Жидель продолжал говорить, а по больной ноге Сигизмунда вверх поползли мурашки. Так случалось всякий раз, когда он чувствовал надвигающуюся опасность. Ту, от которой нельзя было защититься.

Сейчас он увидел, как со стороны барных стоек к их столику крадется тот самый бомж, который ещё десять минут назад пристально наблюдал за ними с улицы. Самым пугающим были не его лохмотья, не страшное бельмо на левом глазу, отливающее то зелёным, то жёлтым. Самым парализующим, от чего нога Потехи «отстегнулась» и перестала подчиняться хозяину, было то, что он узнал этого бомжа.

Тот, о ком они недавно говорили с одноклассником, быстро приближался к своему учителю сзади. Голосовые связки Потехи словно слиплись друг с дружкой и оказались не в состоянии колебаться в звуковом диапазоне. А Жидель, как назло, засмотрелся на приближающуюся официантку. И когда озверевший и изуродованный Васятка оказался у профессора за спиной, в руке парня Потеха разглядел нож.

Блестящая сталь неумолимо приближалась к шее Жиделя. Потеха представил, как на него сейчас брызнет кровь из перерезанной сонной артерии одноклассника, и его начало тошнить прямо в салат.

То, что случилось через секунду, объяснению не поддавалось. У Жиделя исчезли голова и шея, нож бомжа Васятки описал дугу в воздухе, не встретив никакого препятствия.

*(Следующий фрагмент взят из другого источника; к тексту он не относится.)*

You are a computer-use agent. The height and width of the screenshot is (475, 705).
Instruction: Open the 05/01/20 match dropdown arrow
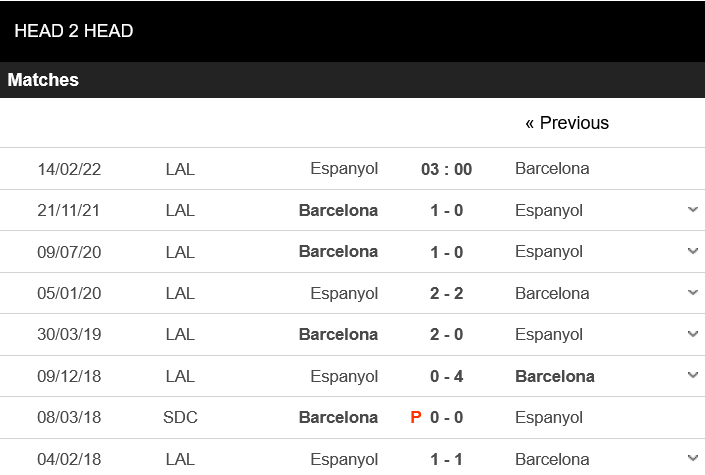click(693, 293)
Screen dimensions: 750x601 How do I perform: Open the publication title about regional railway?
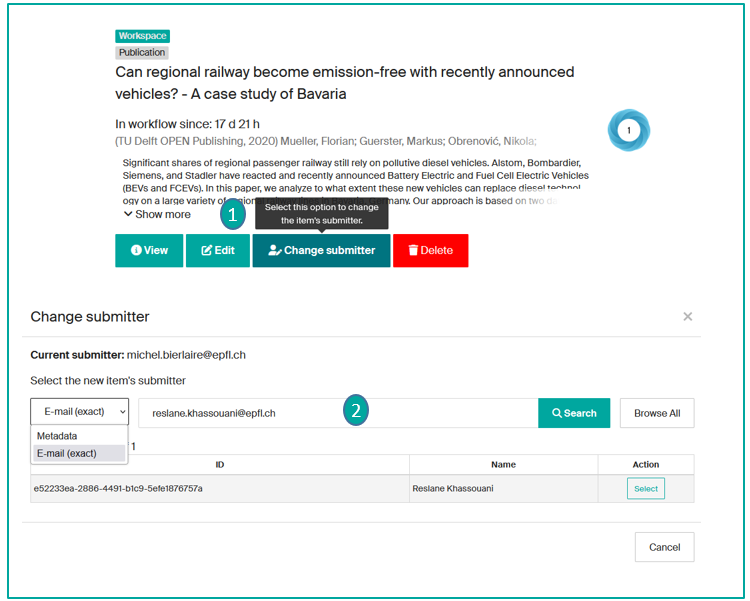click(x=344, y=83)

Женщина за соседним столиком истошно завизжала, у подошедшей официантки поднос вывалился из рук.

Оттолкнув застывшую в шоке женщину, за спиной бомжа вырос охранник и скрутил его. Несколько мужчин повскакивали с мест, бомжа вывели. Как в этом хаосе Потеха умудрился спрятать модулятор голоса и конверт в саквояж Жиделя, и со всем этим «багажом» оказаться на улице, остается только поражаться.

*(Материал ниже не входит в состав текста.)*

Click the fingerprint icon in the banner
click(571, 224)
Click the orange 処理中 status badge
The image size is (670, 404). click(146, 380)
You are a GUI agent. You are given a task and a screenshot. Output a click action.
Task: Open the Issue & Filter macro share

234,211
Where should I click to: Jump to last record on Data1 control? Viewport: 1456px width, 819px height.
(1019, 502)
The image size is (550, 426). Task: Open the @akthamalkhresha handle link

Голос одноклассника настиг его, когда он «отмахал» уже пару кварталов:

– Теперь ты убедился, ячсмитьбю, что я не зря панику сеял? Не забудь, что ты должен сделать через две недели, если я вдруг не появлюсь. Но не раньше!

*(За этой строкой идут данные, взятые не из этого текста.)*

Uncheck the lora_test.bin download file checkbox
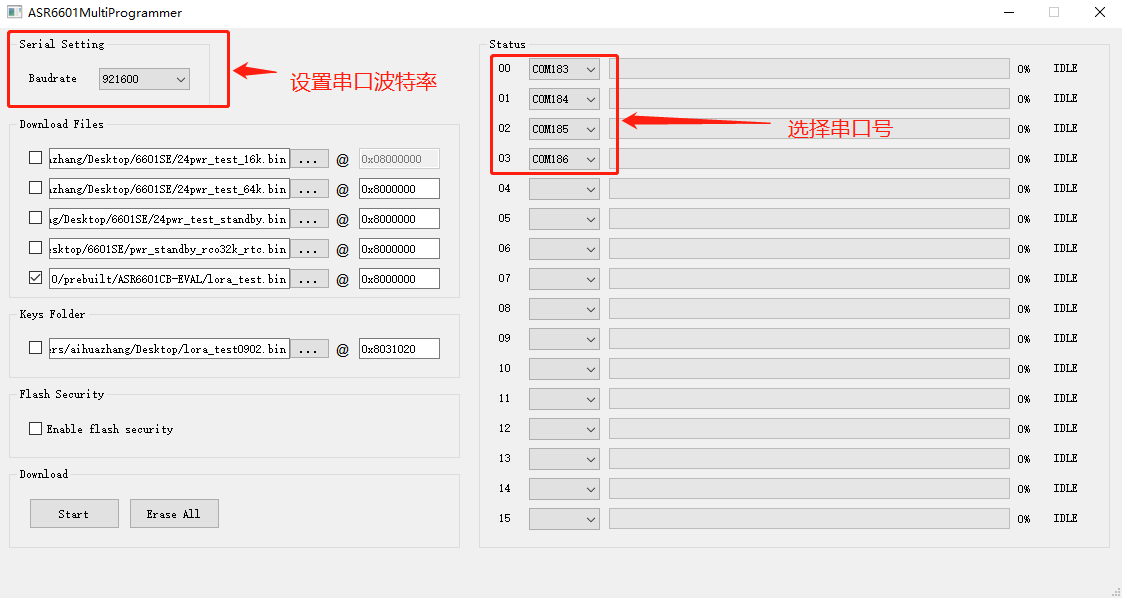 pos(35,278)
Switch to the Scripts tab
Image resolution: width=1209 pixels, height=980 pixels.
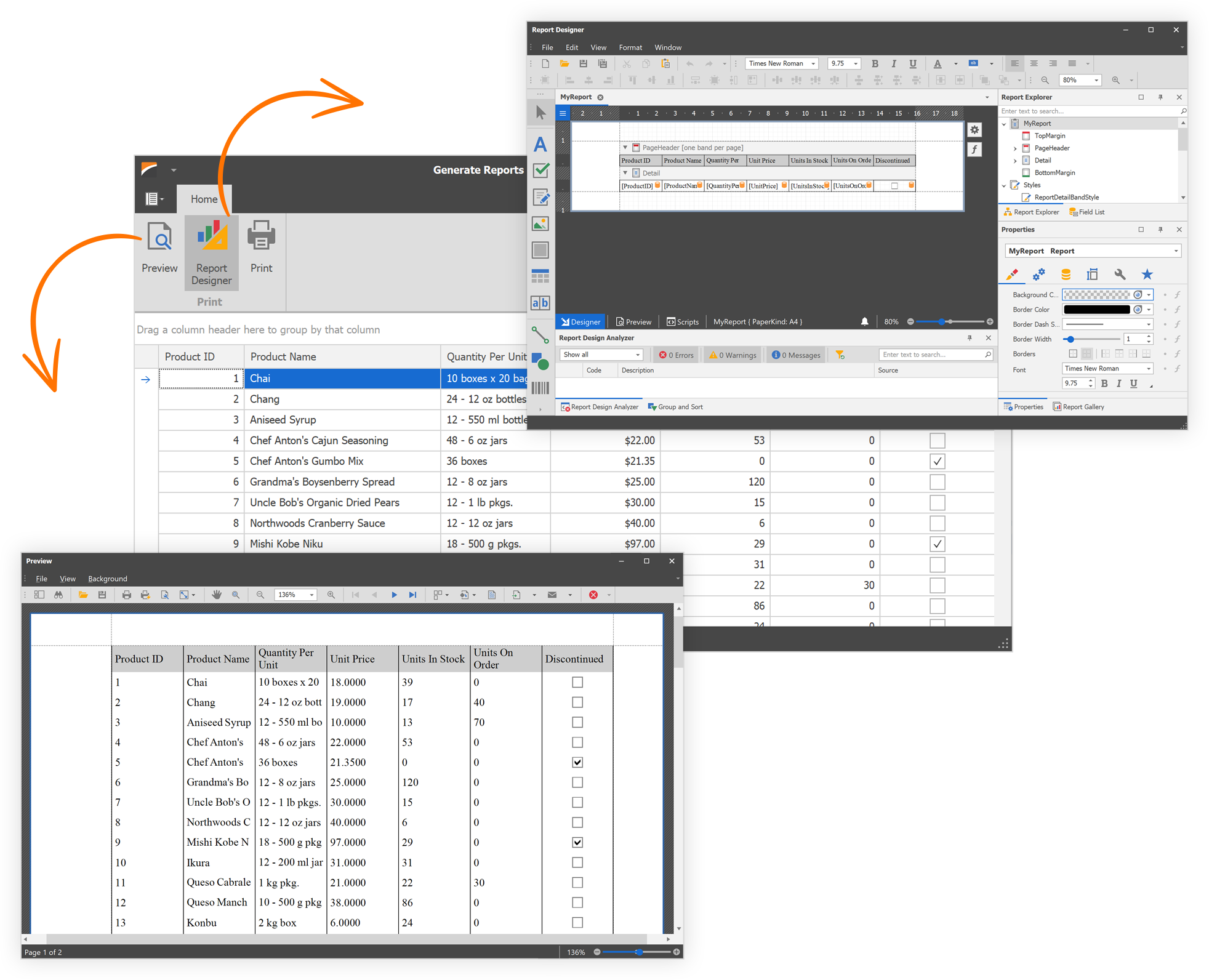click(683, 321)
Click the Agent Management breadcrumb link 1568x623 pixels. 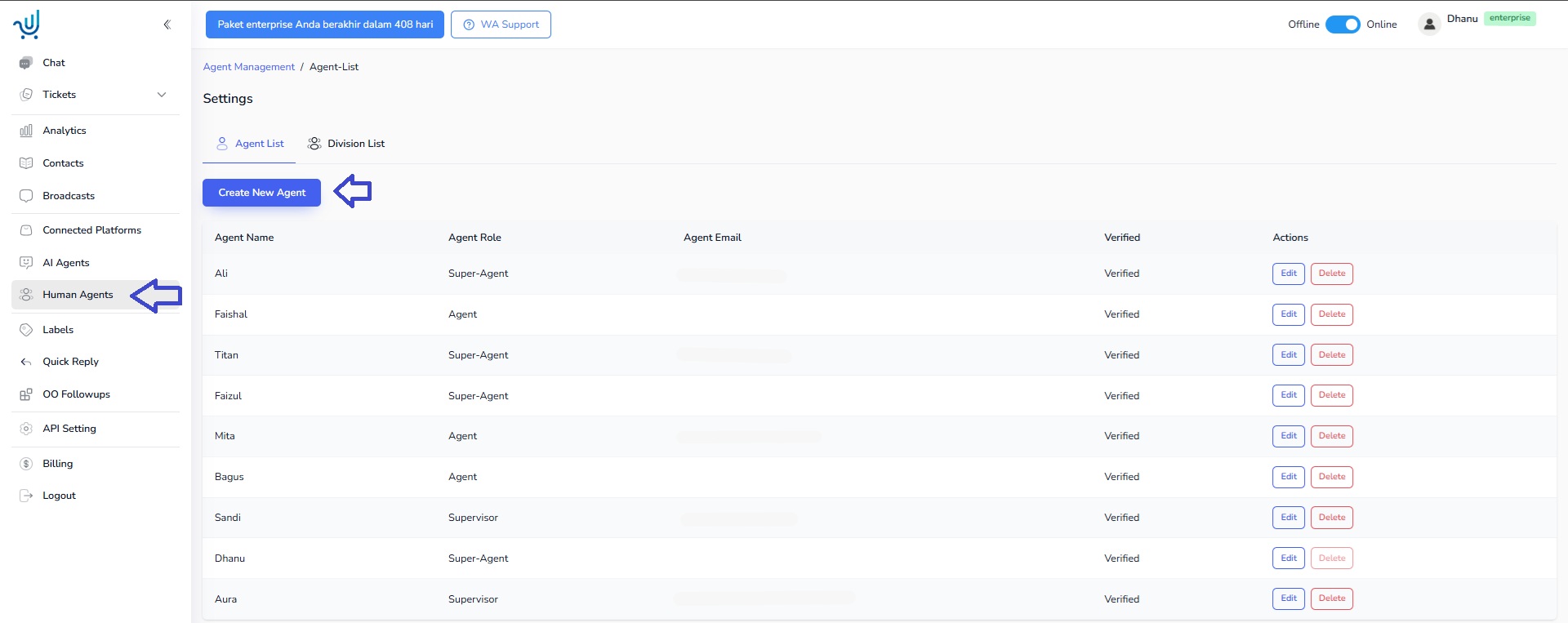(x=248, y=67)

– Да сделаю я, сделаю, – пробормотал Потеха, оглянувшись по сторонам и не обнаружив собеседника. – Можешь не волноваться.

– Кстати, ты ножичек прихватизировал, которым Васятка решил меня прирезать.

– Как это? – оторопел Потеха. – Чушь несёшь, однако!

– В спешке засунул в саквояж, ничего удивительного, длорпавыф, с каждым бывает. Всё же улика, сам понимаешь. Избавься от него как-нибудь незаметно.

– Не может быть, – он судорожно открыл саквояж, обнаружил там клинок, который ещё недавно видел в занесённой руке бомжа, крякнул, и тут же закрыл, опасливо озираясь. – Ох ты, господи! Ладно, избавлюсь…

– Ну, всё. – Потеха различил вздох друга. – Кто куда, а я в Мышеловку. До встречи!

– Куда? – он замер посреди улицы. – В какую мышеловку? Юрашек! Повтори!

Прохожие оглядывались на него, разговаривавшего неизвестно с кем, а он продолжал переспрашивать, пока не убедился, что ответа, скорее всего, так и не услышит.